• **Text segment**:
━━━━━━━━━━

Biology and Computer Science

Another pleasant surprise from learning something new By Yihang Ho

Note: This essay contains some stuff about Biology, and I am no expert in Biology, as a result, what I say here might not be 100% accurate.

Biology has always been my least favorite subject among the three main branches of science. However, I am happy that I have learned something really enjoyable in Biology, something very similar to what I know in Computer Science.

As most people know, deep in our cells, we have something called DNA (deoxyribonucleic acid). DNA is actually a pair of helix polymer strands. Each strand consists of nucleotide monomers, which are held together by phosphodiester bonds. Each nucleotide molecule is made up of deoxyribose (a pentose sugar), phosphate group and nitrogen base. In the context of DNA, there are four types of nitrogen base: adenine (A), cytosine (C), guanine (G) and thymine (T). Nitrogen bases come in pairs - one on each side of the double helix structure. Also, adenine will always pair with thymine, and cytosine will always pair with guanine. For example, if adenine appears on one of the strands, thymine will appear on the other strand at the similar position as adenine. These pairs are held together by hydrogen bonds.

What is so interesting about nitrogen bases is that they are the ones which carry important genetic information like how to produce various protein molecules. The idea behind the beauty of DNA is very similar to that of encoding systems like ASCII and UTF-8.

Let's consider the ASCII encoding. ASCII defines how common characters — like the 52 alphabets (uppercase and lowercase letters), the ten Arabic digits, and some punctuation — can be represented and stored in a computer system. Essentially, computers operate by the bits, which have two possible states each. A byte, however, is a string of eight contiguous bits. As a result, each byte can store exactly 2^8 = 256 different information. The modern version of ASCII uses all 256 values, all the way from 0 to 255. For example, value 65 represents the character A, value 126 represents a tilde, ~, and so on.

As for DNA, there is actually a very similar system. Each nucleotide has three possible "states": A, C, G and T; a set of three contiguous nucleotides form a codon. Now, there are some interesting similarities between a computer and DNA: in DNA, a "bit" has four possible states, compared to a binary bit, which has two possible states; a "byte" (codon) is made up of 3 "bits", compared to computer bytes, which is made up of eight bits; a codon can store 4^3 = 64 different information, while a byte can store 256 different information. What is more interesting is that there is actually an encoding system defined for protein structures. A protein structure is a string of smaller units, called amino acids. There are 20 possible amino acids that will be used to synthesize protein molecules. Each possible "state" of a codon represents one of the 20 amino acids. For example, GGT represents glycine, TGG represents tryptophan, and so on.

Computer memory is like a very long row of cells, each cell can hold either 0 or 1. Each cell has an address, which is actually just a number. Hence, when a program runs, it needs addresses in order to access information in the memory cells. Besides that, the program also needs to know when to stop reading. For programs written in C/C++, the stopping positions are set to 0, which is also known as the null character. In other words, given an address, a program can read from that address, go to the next cell, and the next, and so on until it sees the null character.

━━━━━━━━━━

• **Data extract**:
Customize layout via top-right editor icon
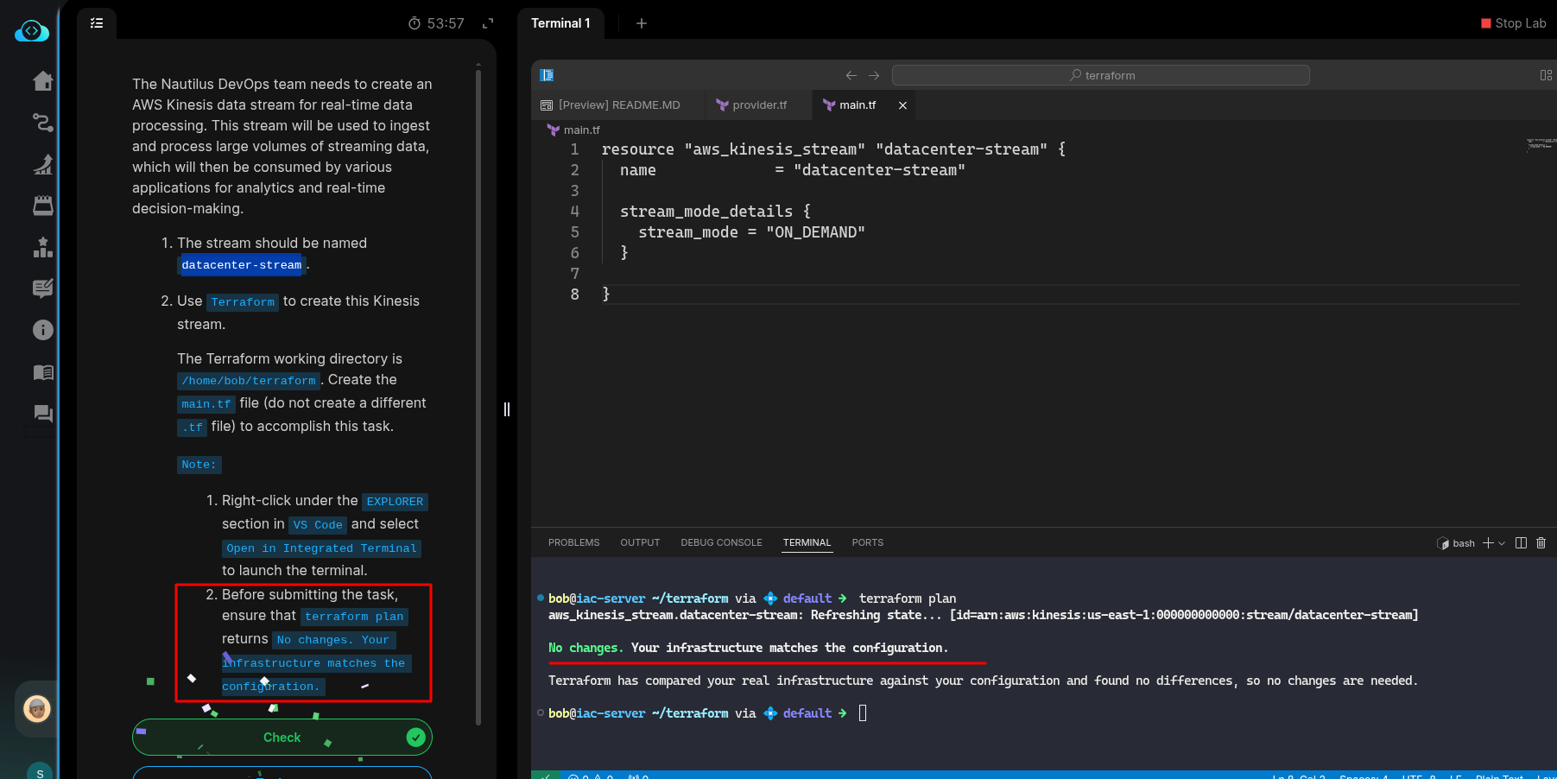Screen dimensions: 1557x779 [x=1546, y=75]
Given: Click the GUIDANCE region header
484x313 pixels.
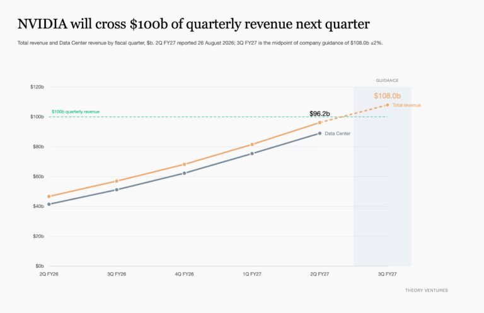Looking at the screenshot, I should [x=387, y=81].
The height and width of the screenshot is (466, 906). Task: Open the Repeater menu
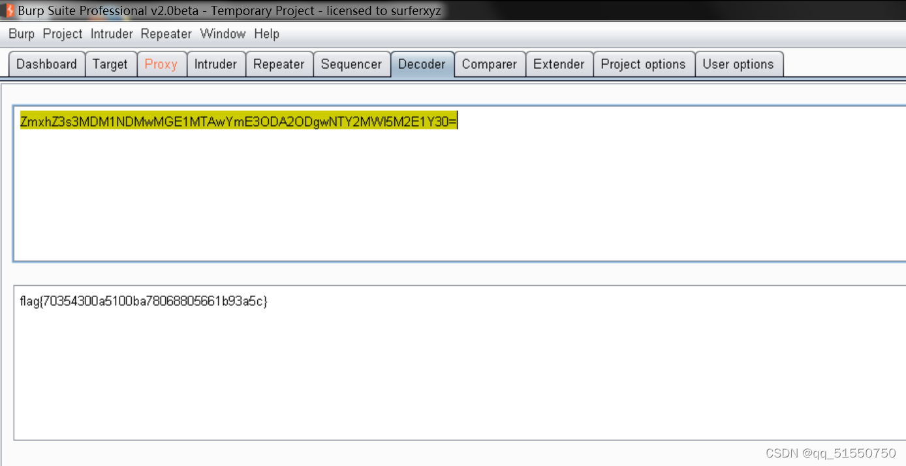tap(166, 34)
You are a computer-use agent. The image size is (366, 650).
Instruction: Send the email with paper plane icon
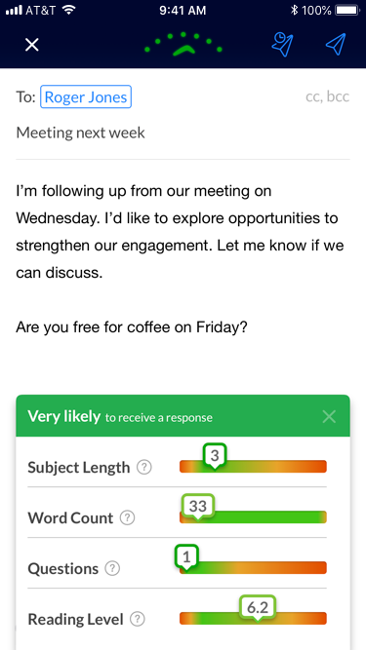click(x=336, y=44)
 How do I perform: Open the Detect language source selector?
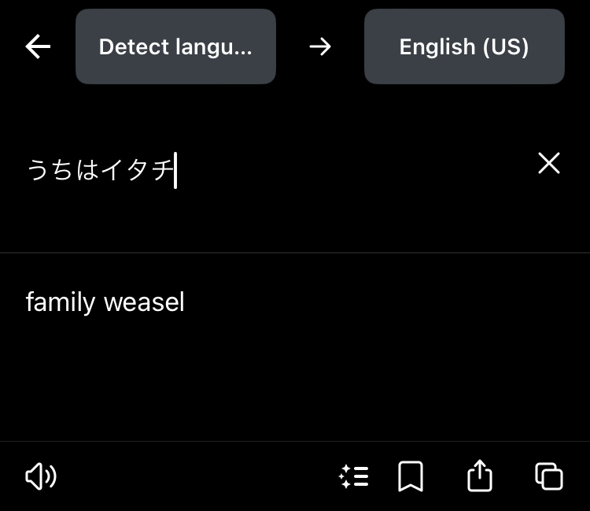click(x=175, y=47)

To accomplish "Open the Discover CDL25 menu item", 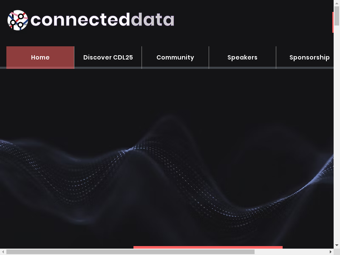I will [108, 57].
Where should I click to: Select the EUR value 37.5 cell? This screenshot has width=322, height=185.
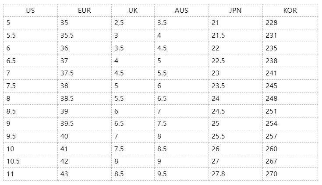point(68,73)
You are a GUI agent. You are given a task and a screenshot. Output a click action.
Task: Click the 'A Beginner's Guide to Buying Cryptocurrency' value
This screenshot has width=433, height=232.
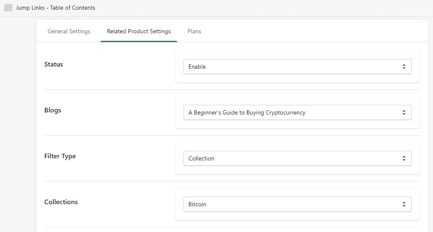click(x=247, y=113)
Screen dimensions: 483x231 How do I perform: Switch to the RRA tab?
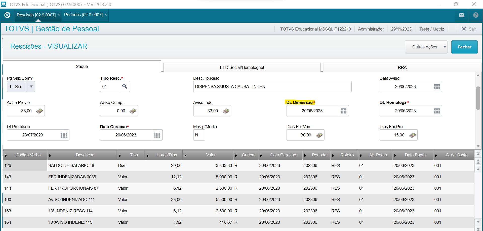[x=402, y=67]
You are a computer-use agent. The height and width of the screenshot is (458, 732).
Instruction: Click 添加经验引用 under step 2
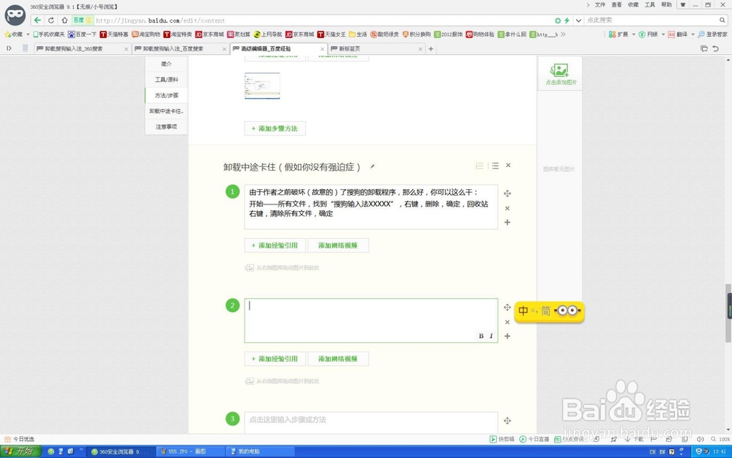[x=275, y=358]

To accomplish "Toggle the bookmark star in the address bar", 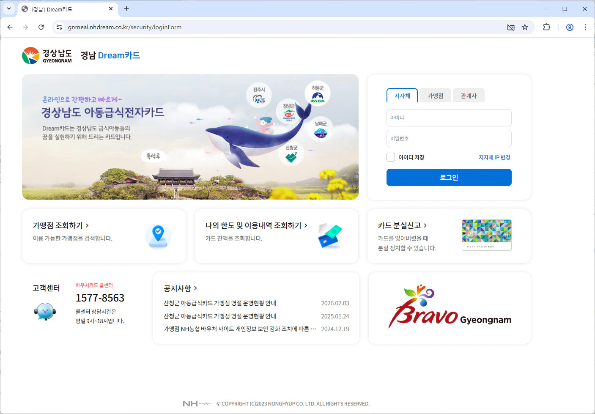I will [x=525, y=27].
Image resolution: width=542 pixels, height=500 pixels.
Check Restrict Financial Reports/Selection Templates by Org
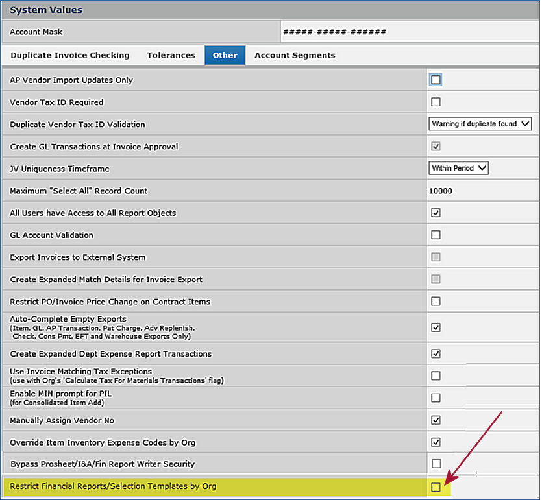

━━━━━━━━━━

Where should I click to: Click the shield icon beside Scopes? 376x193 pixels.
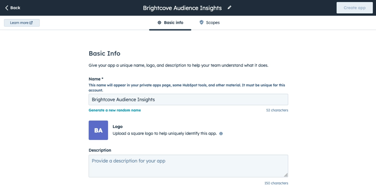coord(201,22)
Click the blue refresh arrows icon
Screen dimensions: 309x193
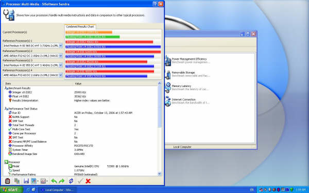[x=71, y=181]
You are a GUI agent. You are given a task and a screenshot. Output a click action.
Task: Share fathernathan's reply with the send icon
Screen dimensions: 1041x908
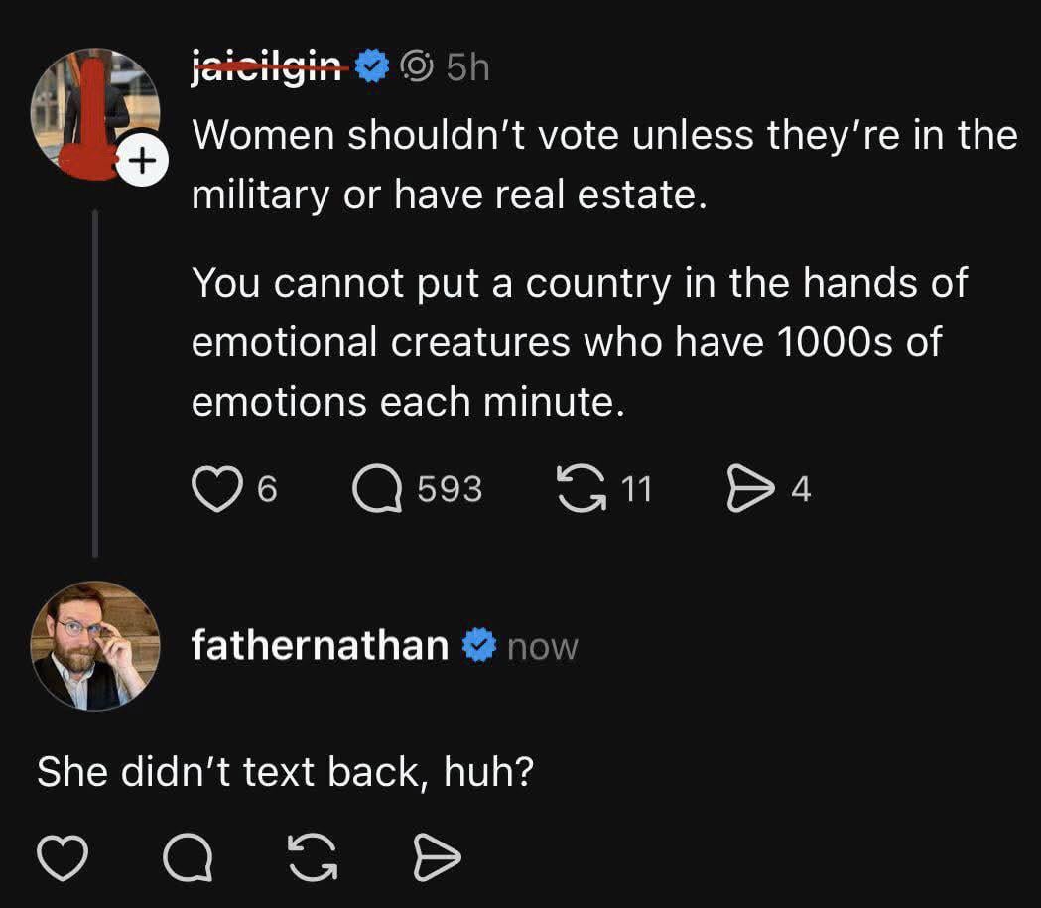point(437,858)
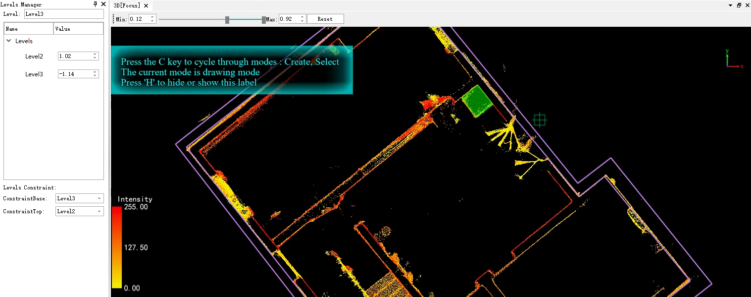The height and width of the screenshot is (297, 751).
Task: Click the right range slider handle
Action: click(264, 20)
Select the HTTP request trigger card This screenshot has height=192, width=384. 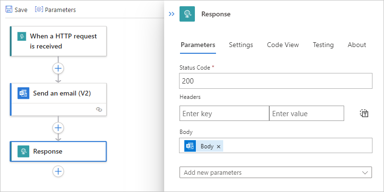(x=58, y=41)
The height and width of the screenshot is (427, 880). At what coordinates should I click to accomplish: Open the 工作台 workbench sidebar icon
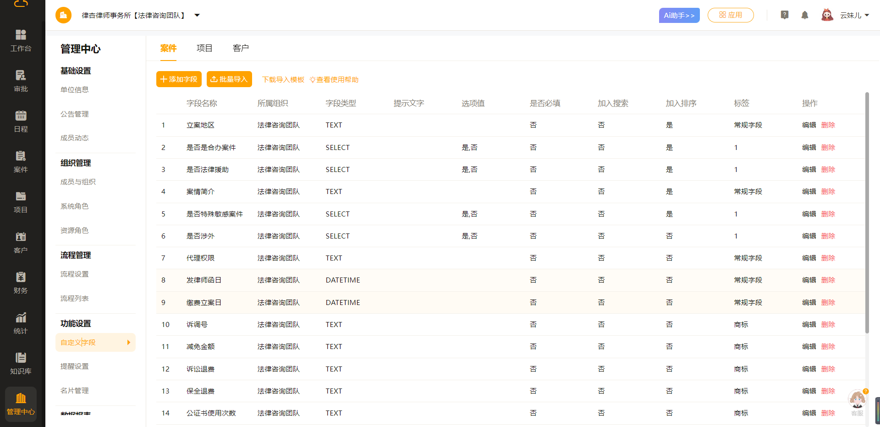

━━━━━━━━━━

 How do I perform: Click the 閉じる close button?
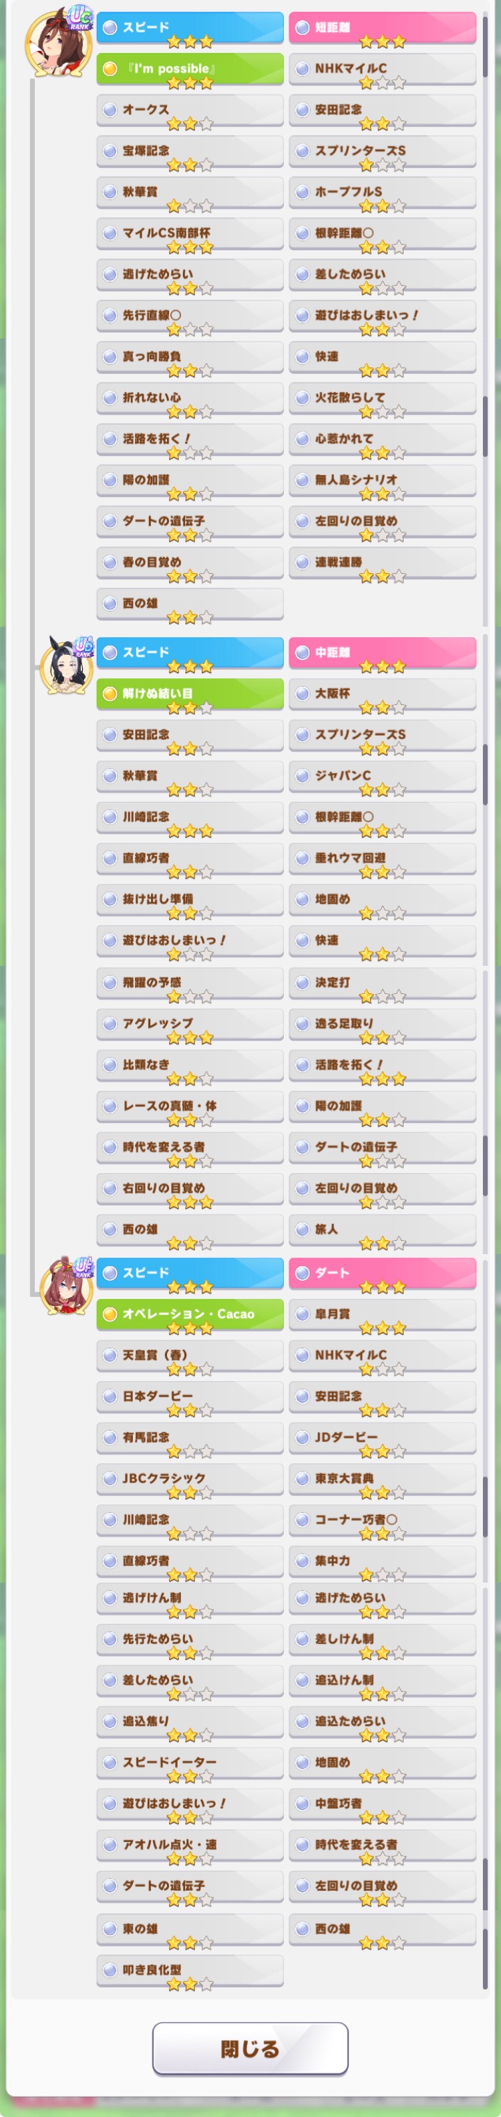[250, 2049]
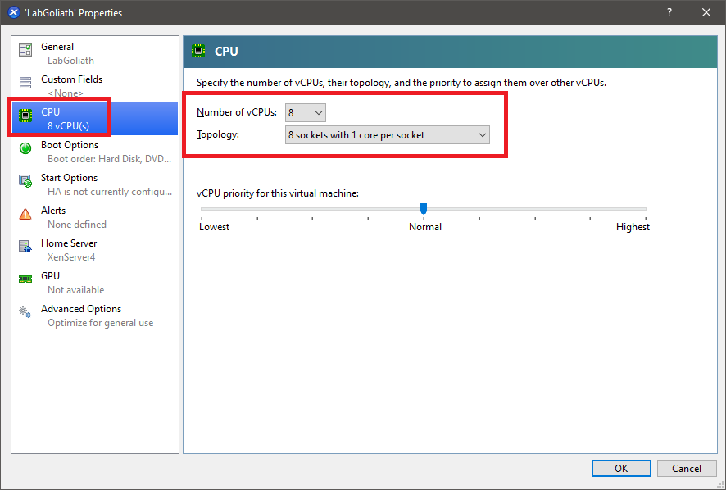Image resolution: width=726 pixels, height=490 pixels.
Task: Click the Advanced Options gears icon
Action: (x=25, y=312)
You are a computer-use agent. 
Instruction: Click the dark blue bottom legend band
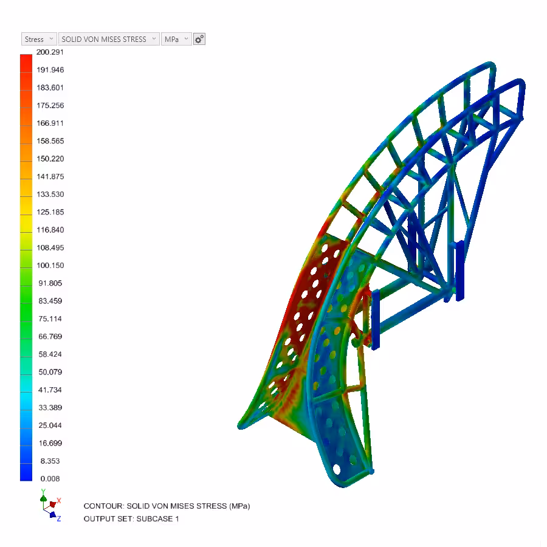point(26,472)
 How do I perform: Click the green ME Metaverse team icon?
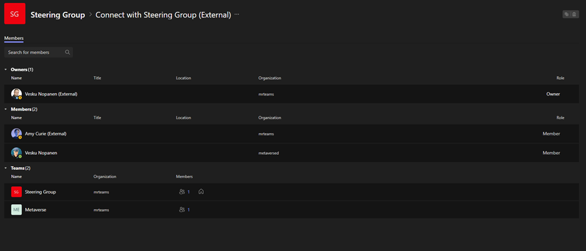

━━━━━━━━━━

• **Set of tasks**:
[1] According to the essay on biology and computer science, which nitrogen base always pairs with cytosine in DNA?
[2] Write out the passage of the essay on biology and computer science starting at "Biology has always" and ending at "in Computer Science.".

• **Answer section**:
[1] Guanine

[2]
Biology has always been my least favorite subject among the three main branches of science. However, I am happy that I have learned something really enjoyable in Biology, something very similar to what I know in Computer Science.